Go practice

The repository contains a collection of algorithmic and architectural questions related to the programming language Golang.

Data types

boolean
int
- signed and unsigned
floating-point
- float32, float64
Complex numbers
- complex64, complex128
Byte
- alias for uint8
Rune
- alias for int32, represents a Unicode code point
String
- represents a sequence of bytes
Arrays
- Fixed-size sequences of elements of a single type
Slices
- Dynamic, flexible view into the elements of an array

Structs

type Person struct {
    Name string
    Age  int
}

Maps
- Unordered collections of key-value pairs map[string]int
Channels
- communication between goroutines chan int
Pointers
- Holds the memory address of another variable *int is a pointer to an integer

Synchronization primitives

Mutex
- sync.Mutex
- sync.RWMutex - multiple readers or one writer at a time
WaitGroup

Cond

used to block goroutines until a condition is met

    var mu sync.Mutex
    var cond = sync.NewCond(&mu)

    go func() {
        mu.Lock()
        cond.Wait() // Wait for a condition
        // work after condition is met
        mu.Unlock()
    }()

    mu.Lock()
    // prepare condition
    cond.Signal() // Wake one goroutine waiting on cond
    mu.Unlock()

Once

code is executed only once, even if called from multiple goroutines

  var once sync.Once
  once.Do(func() {
      // initialize something
  })

Atomic Operations (low-level atomic memory primitives)

var counter int64
atomic.AddInt64(&counter, 1) // Atomic increment
atomic.LoadInt64(&counter) // Atomic read
atomic.StoreInt64(&counter, 42) // Atomic write
atomic.CompareAndSwapInt64(&counter, old, new) // CAS operation

Zero Value Concept

Every single value I construct in Go is initialized at least to its zero value state unless I specify the initialization value at construction.

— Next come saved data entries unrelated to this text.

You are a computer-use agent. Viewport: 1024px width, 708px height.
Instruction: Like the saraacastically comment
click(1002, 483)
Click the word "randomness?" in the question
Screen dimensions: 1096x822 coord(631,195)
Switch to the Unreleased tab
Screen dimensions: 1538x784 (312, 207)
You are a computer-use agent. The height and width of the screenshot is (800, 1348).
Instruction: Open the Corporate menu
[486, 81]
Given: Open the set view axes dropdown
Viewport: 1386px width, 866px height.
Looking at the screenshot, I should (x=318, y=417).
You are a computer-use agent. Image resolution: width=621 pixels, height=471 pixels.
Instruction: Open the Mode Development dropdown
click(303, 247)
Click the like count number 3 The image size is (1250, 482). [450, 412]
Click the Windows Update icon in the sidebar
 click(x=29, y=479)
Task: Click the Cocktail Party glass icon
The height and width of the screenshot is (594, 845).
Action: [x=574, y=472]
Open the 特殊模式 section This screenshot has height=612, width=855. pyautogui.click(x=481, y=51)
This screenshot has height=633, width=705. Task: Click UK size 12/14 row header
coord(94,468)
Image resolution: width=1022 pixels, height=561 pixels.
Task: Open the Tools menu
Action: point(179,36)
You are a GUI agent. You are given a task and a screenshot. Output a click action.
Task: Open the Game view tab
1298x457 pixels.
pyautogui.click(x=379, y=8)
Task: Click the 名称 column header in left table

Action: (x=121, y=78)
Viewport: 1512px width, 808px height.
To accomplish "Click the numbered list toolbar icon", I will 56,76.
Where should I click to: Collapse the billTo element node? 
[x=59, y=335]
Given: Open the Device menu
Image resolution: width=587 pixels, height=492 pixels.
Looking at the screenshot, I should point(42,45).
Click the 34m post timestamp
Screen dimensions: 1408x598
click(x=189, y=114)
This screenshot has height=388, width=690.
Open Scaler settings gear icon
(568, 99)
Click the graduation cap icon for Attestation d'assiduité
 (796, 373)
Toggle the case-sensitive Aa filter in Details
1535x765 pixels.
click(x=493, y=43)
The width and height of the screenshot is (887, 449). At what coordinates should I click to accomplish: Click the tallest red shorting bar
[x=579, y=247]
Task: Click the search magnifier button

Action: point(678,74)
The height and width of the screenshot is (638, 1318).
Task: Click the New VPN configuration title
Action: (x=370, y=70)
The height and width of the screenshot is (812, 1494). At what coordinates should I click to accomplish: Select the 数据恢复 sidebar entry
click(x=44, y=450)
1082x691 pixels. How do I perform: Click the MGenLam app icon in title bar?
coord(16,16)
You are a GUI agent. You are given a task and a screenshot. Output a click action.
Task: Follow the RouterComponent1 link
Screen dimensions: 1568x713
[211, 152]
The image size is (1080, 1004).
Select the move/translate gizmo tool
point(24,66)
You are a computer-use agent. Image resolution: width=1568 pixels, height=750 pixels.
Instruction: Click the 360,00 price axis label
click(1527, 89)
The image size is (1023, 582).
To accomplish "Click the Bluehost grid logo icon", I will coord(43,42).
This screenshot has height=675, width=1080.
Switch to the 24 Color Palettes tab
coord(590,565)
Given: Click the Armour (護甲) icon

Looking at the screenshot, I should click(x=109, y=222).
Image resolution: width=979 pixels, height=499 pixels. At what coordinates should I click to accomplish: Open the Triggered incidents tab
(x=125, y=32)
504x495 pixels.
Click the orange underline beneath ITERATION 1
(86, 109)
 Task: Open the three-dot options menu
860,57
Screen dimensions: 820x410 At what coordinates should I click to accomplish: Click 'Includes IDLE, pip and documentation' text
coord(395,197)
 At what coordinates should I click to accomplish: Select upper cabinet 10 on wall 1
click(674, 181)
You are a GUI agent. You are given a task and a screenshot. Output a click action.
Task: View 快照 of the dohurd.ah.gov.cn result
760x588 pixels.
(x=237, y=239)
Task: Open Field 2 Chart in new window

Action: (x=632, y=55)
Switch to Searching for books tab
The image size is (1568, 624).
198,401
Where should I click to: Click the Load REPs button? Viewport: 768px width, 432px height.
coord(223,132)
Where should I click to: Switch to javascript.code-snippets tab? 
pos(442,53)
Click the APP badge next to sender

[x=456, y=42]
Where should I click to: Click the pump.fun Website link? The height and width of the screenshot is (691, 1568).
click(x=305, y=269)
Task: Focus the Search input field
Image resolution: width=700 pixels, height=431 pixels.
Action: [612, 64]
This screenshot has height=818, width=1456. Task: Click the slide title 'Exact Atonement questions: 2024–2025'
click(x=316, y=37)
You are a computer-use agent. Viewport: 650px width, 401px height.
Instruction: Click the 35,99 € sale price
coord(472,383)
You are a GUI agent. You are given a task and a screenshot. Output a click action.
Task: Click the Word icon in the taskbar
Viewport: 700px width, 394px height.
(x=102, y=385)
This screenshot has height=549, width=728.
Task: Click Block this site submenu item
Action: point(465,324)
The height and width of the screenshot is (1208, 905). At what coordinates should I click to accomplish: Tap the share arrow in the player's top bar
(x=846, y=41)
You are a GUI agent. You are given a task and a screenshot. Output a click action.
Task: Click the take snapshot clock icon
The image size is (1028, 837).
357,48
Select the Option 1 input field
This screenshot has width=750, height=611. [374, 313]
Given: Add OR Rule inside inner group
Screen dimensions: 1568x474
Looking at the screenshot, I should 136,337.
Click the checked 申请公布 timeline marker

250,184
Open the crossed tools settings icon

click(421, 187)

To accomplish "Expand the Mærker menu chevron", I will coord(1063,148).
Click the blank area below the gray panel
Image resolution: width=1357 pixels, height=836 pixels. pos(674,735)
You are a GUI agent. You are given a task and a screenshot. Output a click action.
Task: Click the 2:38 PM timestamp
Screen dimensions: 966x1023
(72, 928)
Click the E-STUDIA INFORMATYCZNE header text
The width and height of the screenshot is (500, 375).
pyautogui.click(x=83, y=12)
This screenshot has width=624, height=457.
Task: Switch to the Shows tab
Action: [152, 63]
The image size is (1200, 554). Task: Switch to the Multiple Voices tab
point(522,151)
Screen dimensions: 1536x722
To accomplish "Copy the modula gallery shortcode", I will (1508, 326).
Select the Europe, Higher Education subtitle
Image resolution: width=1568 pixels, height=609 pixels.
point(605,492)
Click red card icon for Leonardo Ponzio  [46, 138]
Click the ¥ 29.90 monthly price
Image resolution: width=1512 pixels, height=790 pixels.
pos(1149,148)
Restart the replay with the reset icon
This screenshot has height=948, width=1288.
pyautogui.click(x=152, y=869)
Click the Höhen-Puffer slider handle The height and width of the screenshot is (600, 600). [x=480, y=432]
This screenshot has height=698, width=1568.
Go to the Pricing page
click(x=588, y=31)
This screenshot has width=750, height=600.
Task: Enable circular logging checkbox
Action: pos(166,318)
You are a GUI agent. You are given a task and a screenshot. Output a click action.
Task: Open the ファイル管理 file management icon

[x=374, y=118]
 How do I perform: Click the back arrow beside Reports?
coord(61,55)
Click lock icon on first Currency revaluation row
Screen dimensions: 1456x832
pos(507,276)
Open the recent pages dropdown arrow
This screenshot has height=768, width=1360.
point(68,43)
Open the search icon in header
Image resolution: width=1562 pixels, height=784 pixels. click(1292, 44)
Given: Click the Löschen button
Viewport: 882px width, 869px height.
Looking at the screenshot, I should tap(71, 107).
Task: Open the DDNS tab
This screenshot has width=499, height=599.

The zero value is the setting of every bit in every byte to zero

Padding and Alignment

How much memory is allocated for a value of type example?


type example struct {
    flag bool
    counter int16
    pi float32
}

bool - 1 bytes + int16 - 2 bytes + float 32 - 4 bytes = 7 bytes, however actual size is 8 bytes.

Why? Bcs there is a padding byte sitting between the flag and counter fields for the reason of alignment.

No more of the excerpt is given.